Así es como Brisbane 2032 equilibra la balanza económica
Juan José Saldaña
marzo 2, 2026

En el corazón de Las Vegas, lejos de las playas australianas, Andrew Liveris defendió una promesa que se ha convertido en eje central del relato de los Juegos: que Brisbane 2032 Summer Olympics no funcionarán con dinero del contribuyente. El presidente del comité organizador insistió en que el evento será operativo y financieramente neutro para el erario público, incluso cuando la expansión regional del proyecto ha elevado la complejidad logística y presupuestaria. Su mensaje fue directo: si el coste crece, el mercado deberá acompañar.

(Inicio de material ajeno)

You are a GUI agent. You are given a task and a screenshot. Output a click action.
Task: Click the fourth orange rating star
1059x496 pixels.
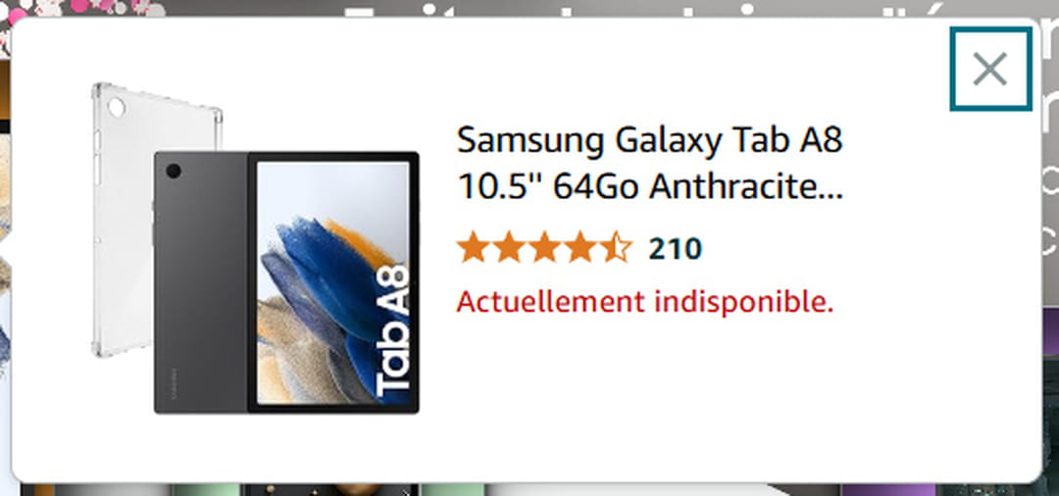coord(580,248)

La afirmación no llega en un vacío. En un contexto donde otros organizadores olímpicos han reconocido desviaciones presupuestarias, Liveris minimizó las comparaciones y sostuvo que las preocupaciones sobre sobrecostes han sido exageradas o sacadas de contexto. Sin conceder entrevistas formales, pero sí aprovechando cada foro empresarial, el directivo ha colocado el foco en la captación de patrocinio internacional como pieza clave para sostener el modelo económico que propone para 2032.

Patrocinio global para blindar el presupuesto

La estrategia de Liveris se apoya en su trayectoria como expresidente y director ejecutivo de Dow Chemical y en su red de contactos en Estados Unidos. En la conferencia de negocios deportivos celebrada en Las Vegas —en el marco del lanzamiento de temporada de la NRL— apeló directamente a las grandes corporaciones estadounidenses para que vean en Brisbane una plataforma de expansión global. “Vamos a ofrecer esto sin costo para el contribuyente”, reiteró, trasladando implícitamente la responsabilidad financiera al sector privado.

El argumento comercial se nutre también del calendario olímpico. Liveris subrayó que la celebración previa de los Juegos en California en 2028 y los Juegos Olímpicos de Invierno de 2034 en Salt Lake City generarán un ciclo continuo de visibilidad en territorio estadounidense. Para una empresa con ambición global, dijo, el olimpismo representa una oportunidad de posicionamiento de marca en mercados en expansión. El desafío es traducir esa narrativa en contratos concretos que respalden el presupuesto operativo.

Descentralización, política y marca internacional

Parte de la presión presupuestaria proviene de la decisión del gobierno estatal de distribuir las sedes a lo largo de la costa de Queensland en lugar de concentrarlas exclusivamente en Brisbane. Esa descentralización, concebida como una apuesta por el desarrollo regional, elevó interrogantes ante el International Olympic Committee sobre la evolución del presupuesto operativo. Liveris defendió que el modelo es viable y que las cifras se mantendrán bajo control.

En paralelo, el primer ministro de Queensland, David Crisafulli, garantizó que la inversión pública destinada a infraestructuras —7.100 millones de dólares para sedes nuevas y modernizadas— no se incrementará. Más allá de los números, Liveris reconoció que Brisbane y Queensland todavía no poseen el reconocimiento internacional de Sídney o Melbourne. Convertir esa aparente debilidad en oportunidad de posicionamiento global forma parte del delicado equilibrio económico y simbólico que el comité organizador intenta sostener a ocho años del encendido del pebetero.